短い設問 1: シェアリングエコノミーのインタビューで、2020年に交通機関やホテル、レストランが足りなくなる場合に、タクシーやレストランを増やすのが「ある意味ナンセンス」とされる理由を1〜3文で説明してください。
短い設問 2: シェアリングエコノミーのインタビューを、最後の発言の後から再開して書き継ぐこと。

岡北有平氏(以下敬称略):シェアリングエコノミーを推進するというと、どうしてもライドシェアを推進するのかと思われる方も多いのですが、そうではない、ということをまず申し上げたいです。

我々が意識しているシェアリングエコノミーというのは、ライドシェアに限らず、モノやスペース、移動、スキルなど、何かしら余っていて活用されていないものをマッチングすることをシェアリングエコノミーと呼んでいます。それが部屋であれば民泊ですし、移動サービスであればライドシェアということになります。スキルであれば、似顔絵を書く、ロゴを作る、プログラミングをするといった仕事はクラウドソーシングですし、それがお金であればクラウドファンディング。モノであればフリマアプリ。そのようなもの全体をとらえてシェアリングエコノミーと呼んでいます。

そして、このシェアリングエコノミーというものを、なぜ国として推進していくのか。シェアリングエコノミーの活用が地方創生に繋がるということを伝えたいと思っています。昨今、赤字の公共サービスが終了したり、保育所が足りないといった社会課題がありますが、そういった課題に対して、ライドシェアや育児など、お互いで助け合う仕組みによって、地方が抱えている課題に対して、少しは助けになるんじゃないかということです。

またクラウドソーシングであれば、まさに1億総活躍というフレーズがありますが、いつでもどこでも自分のスキルに応じた仕事を請け負うことができますので、地方にいながらでも、子育てしながらでもできるということになります。そういった形で女性や高齢者が活躍できる社会の実現に向けて、シェアリングエコノミーの意義があるんじゃないかと考えます。

---:地方創生など、今までのビジネスや行政の手が届かなかったことへの活用が期待されているということですね。

岡北:そうですね。それともう一つ大きな役割として、例えばオリンピック・パラリンピックの時のように需給バランスが崩れる時のバランサーとしての役割もあります。2020年に交通機関もホテルもレストランも足りないとなった時の解決策として、タクシーを増やす、レストランを増やすという方法はある意味ナンセンスです。終わった後どうするんだという話です。このように一時的に需給のバランスが崩れるという場合には、例えば、民泊であればその時だけゆるい条件で解禁するという方法もあります。

---:なるほど、その時だけ緩くする一時的なルールを設定するんですね。

単語・要素の位置特定データ:
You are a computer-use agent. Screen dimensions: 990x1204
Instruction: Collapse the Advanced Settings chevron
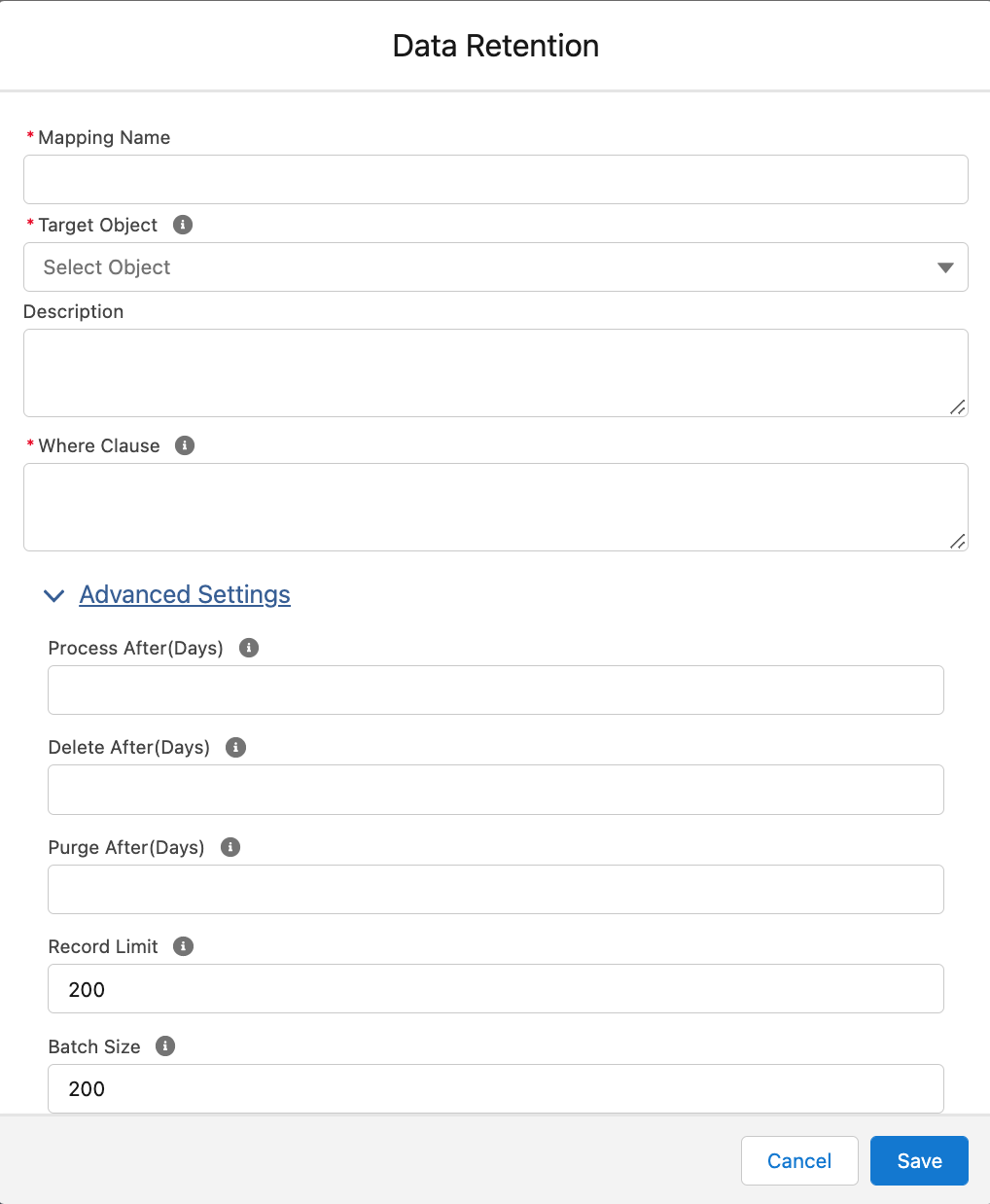tap(54, 595)
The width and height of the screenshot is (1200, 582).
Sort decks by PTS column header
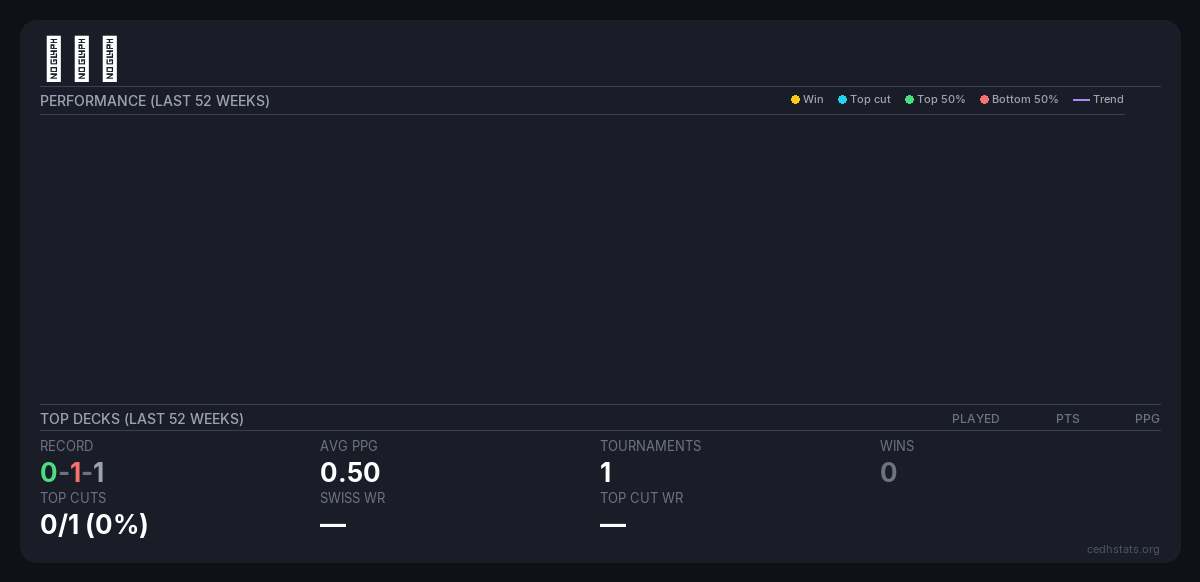tap(1067, 419)
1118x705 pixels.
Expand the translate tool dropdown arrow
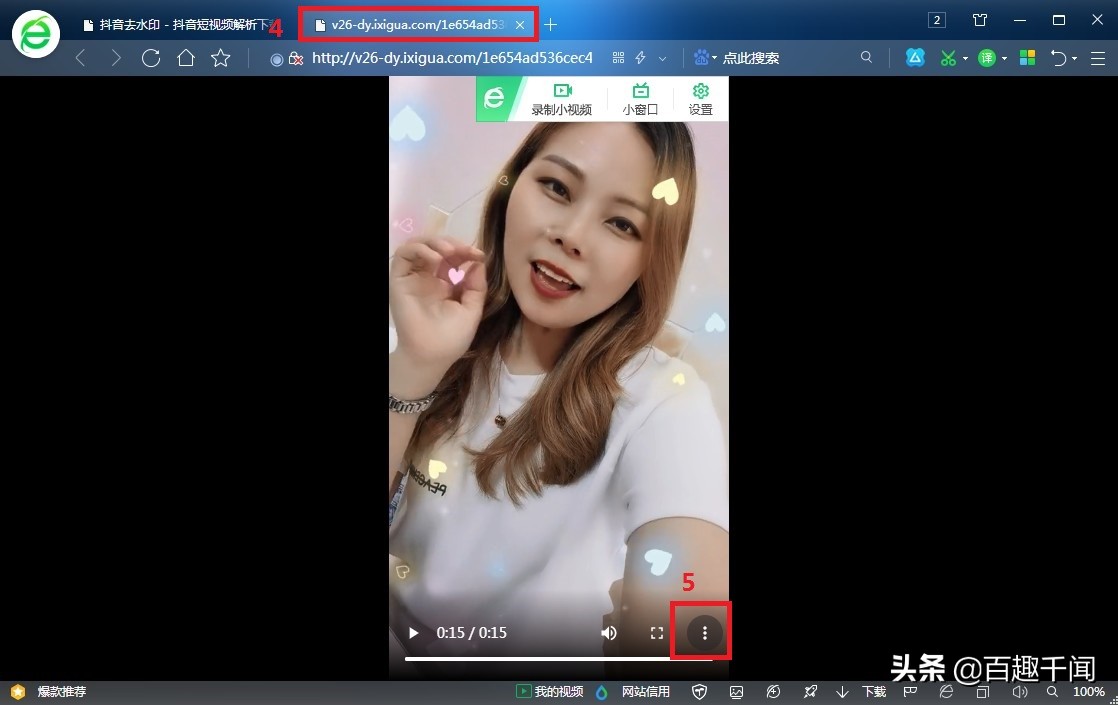(1005, 58)
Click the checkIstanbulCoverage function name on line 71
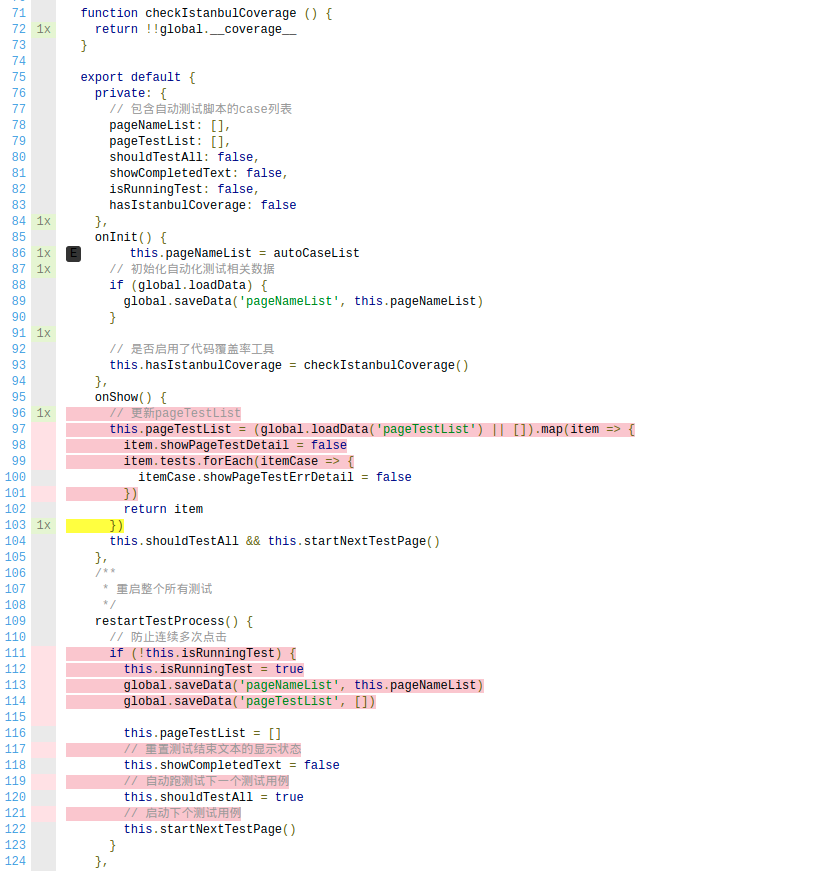829x871 pixels. coord(220,13)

記述回答 1: 大会が終わった後に、増やしたタクシーやレストランをどうするのかという問題が残るからです。このように需給のバランスが崩れるのは一時的なので、例えば民泊をその時だけゆるい条件で解禁するといった方法が示されています。

記述回答 2:
岡北:はい。そういうこともあります。例えば徳島県の阿波踊りですが、たくさんのお客さんが来るんですが、徳島市には宿泊施設が少ないので、ほとんどの人は周りに散っちゃって、徳島市に落ちるはずだったお金が落ちてこない、ということになってしまいます。そこで今年はパソナさんと組んで「イベント民泊」をやりました。イベントという限定された条件の中で民泊を認めるというものです。このようにシェアリングエコノミーは、地方の行政サービスが行き届かない部分の補完にもなりえますし、都心部でも、イベント時の需給バランサーとしての役割もあると思っています。

消費から投資へ、という観点


---:なるほど。いっぽうで自動車業界にとってのシェアリングエコノミーは、自動車販売の既存ビジネスを破壊するイメージが強いですが、この点はいかがでしょうか。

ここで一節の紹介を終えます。